Assignment: In the records below, find the line with "You are a computer-use" and repeat it and every line after it, exactly, without any pictures.

Excerpted records:
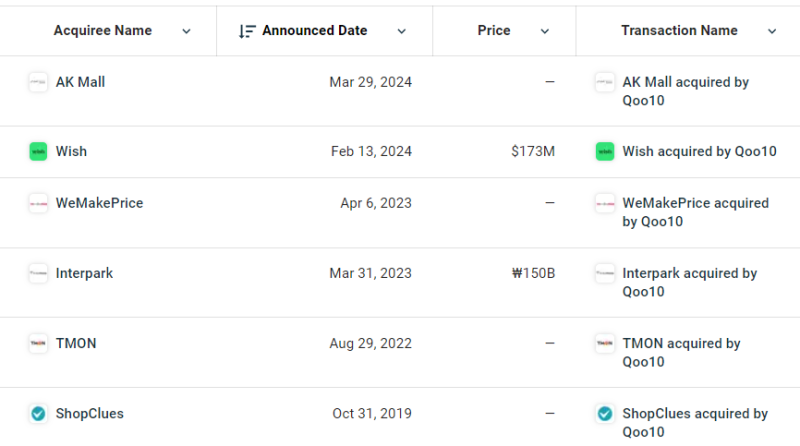Viewport: 800px width, 446px height.
Task: Open the Announced Date column dropdown
Action: 402,31
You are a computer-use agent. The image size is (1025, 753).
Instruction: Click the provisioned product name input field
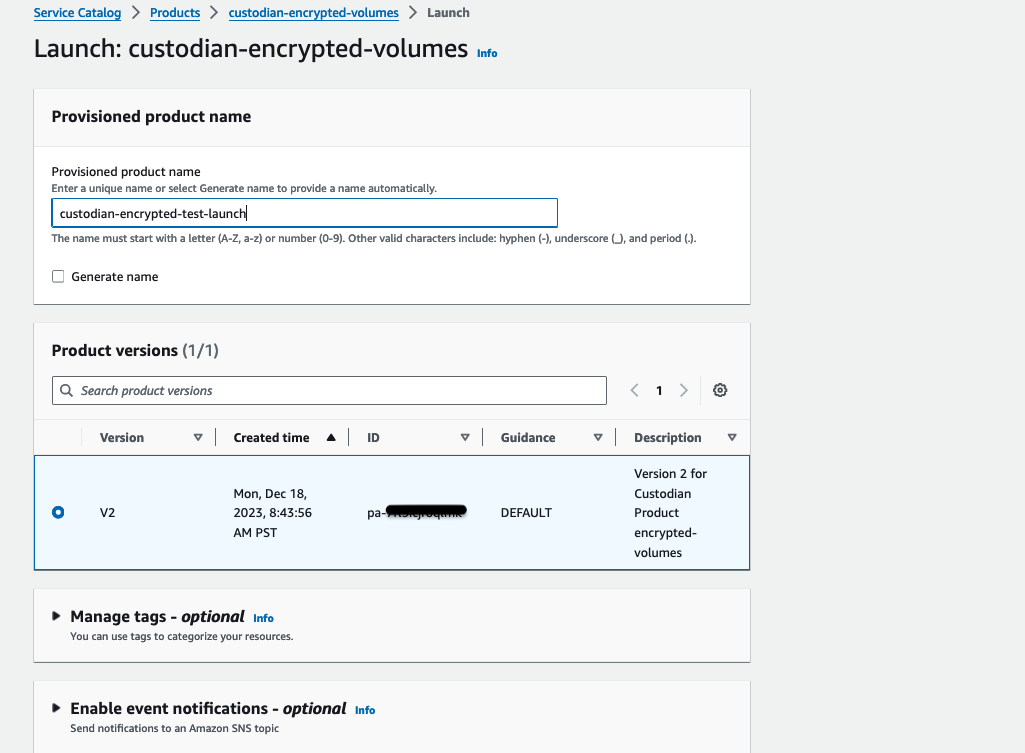point(304,212)
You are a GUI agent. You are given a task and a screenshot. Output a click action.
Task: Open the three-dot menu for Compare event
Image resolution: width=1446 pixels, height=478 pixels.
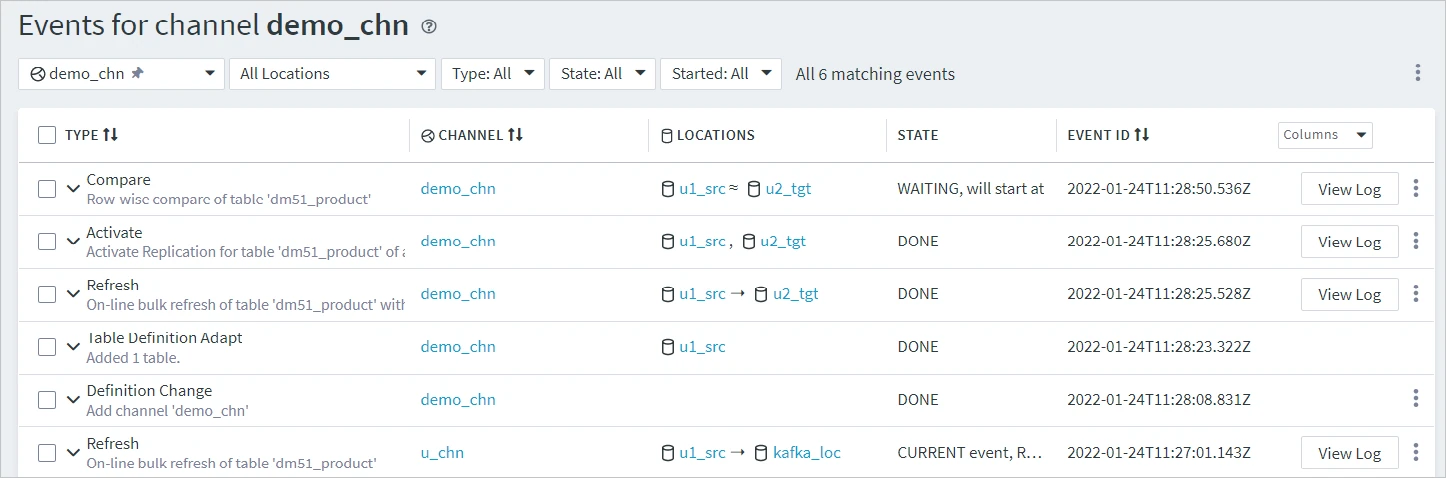pos(1416,189)
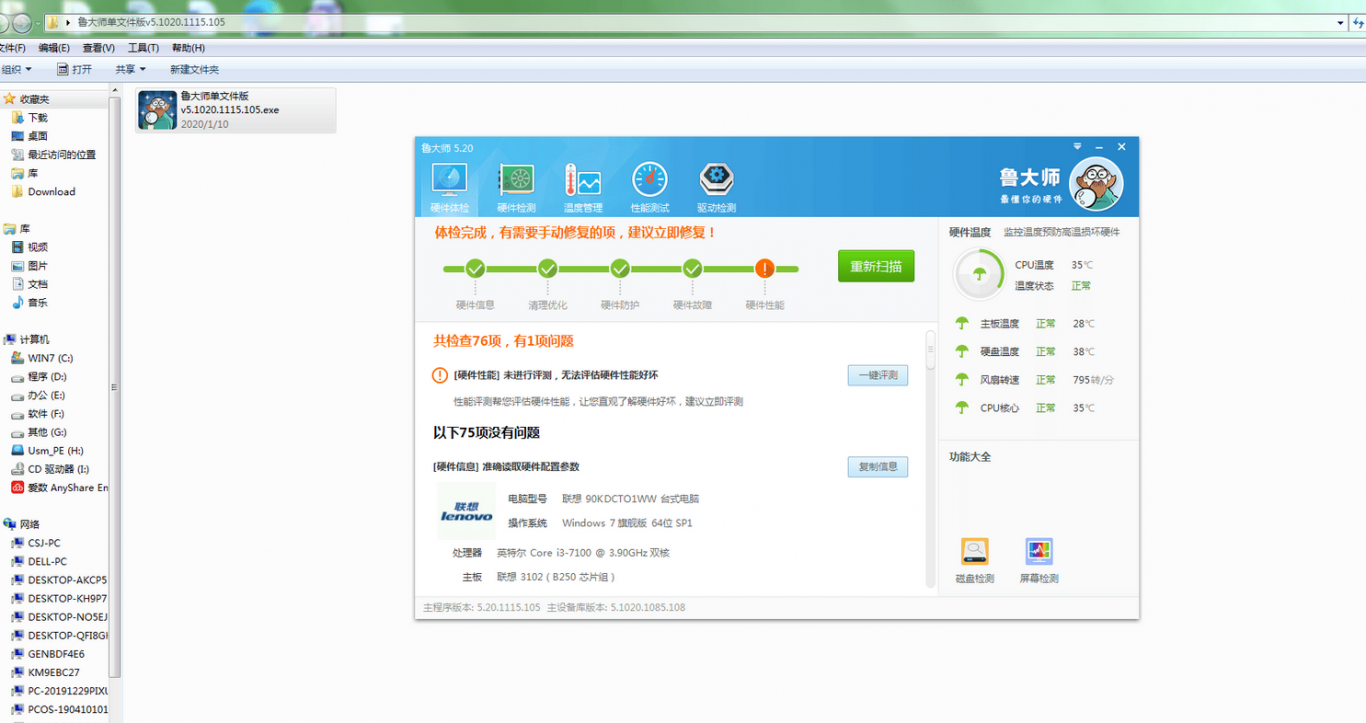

Solution for this exercise:
You are a computer-use agent. The image size is (1025, 753).
Instruction: Click the provisioned product name input field
point(304,212)
You are a GUI agent. You are given a task and a screenshot. Output a click action.
Task: Open the three-dot menu for Compare event
Image resolution: width=1446 pixels, height=478 pixels.
pos(1416,189)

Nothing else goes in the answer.